Le Sénégal et l’Union européenne (UE) ont pris la décision de ne pas renouveler leur accord de pêche, dont la fin est prévue pour le 17 novembre 2024. Cet accord, en place depuis cinq ans, prévoyait la pêche de 10 000 tonnes de thon et 1 700 tonnes de merlu en échange de 3 millions d’euros. Cependant, la Commission européenne a annoncé qu’elle ne souhaitait pas poursuivre cet arrangement en raison de la désignation du Sénégal comme pays non-coopérant dans la lutte contre la pêche illicite, non déclarée et non réglementée (INN).
Selon un communiqué de l’UE, le Sénégal a été pré-identifié comme pays non-coopérant dans la lutte contre la pêche INN, un problème majeur pour l’UE qui adopte une politique de tolérance zéro à l’égard de ce type de pêche. La Commission européenne rappelle que cette décision fait suite à plusieurs années de discussions avec les autorités sénégalaises sur ce sujet. Cette position marque un tournant dans les relations de pêche entre les deux parties, alors que de nouvelles négociations étaient attendues pour renouveler l’accord.
Voir aussi : L’Union européenne met fin au protocole de pêche avec le Sénégal
L’accord de pêche qui s’achève cette année avait permis à l’UE de pêcher une quantité importante de poissons dans les eaux sénégalaises, en contrepartie d’une compensation financière. La fin de cet accord risque d’avoir des répercussions importantes sur le secteur de la pêche au Sénégal, où les acteurs de l’industrie ont déjà exprimé leurs préoccupations face au déclin des ressources halieutiques. Ce phénomène est souvent cité comme l’une des causes de l’augmentation du chômage et de la migration clandestine, des problèmes sociaux croissants dans le pays.

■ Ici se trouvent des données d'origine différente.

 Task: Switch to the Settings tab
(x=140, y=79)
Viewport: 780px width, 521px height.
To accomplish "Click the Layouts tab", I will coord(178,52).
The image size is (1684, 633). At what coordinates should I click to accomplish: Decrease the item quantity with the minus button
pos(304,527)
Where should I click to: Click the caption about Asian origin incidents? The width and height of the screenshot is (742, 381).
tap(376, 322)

Dans ce contexte tendu, un ministre des Pêches devrait organiser une conférence de presse pour détailler les raisons de cette non-reconduction de l’accord de pêche et apporter des éclaircissements sur l’avenir de la coopération entre le Sénégal et l’Union européenne dans le domaine de la pêche.
L’annonce de l’UE intervient à un moment critique, où le secteur halieutique sénégalais fait face à de nombreux défis, notamment la pression sur les stocks de poissons et les tensions liées à la gestion durable des ressources maritimes. Le renouvellement ou non de cet accord aurait des conséquences majeures pour les communautés côtières et les entreprises liées à la pêche.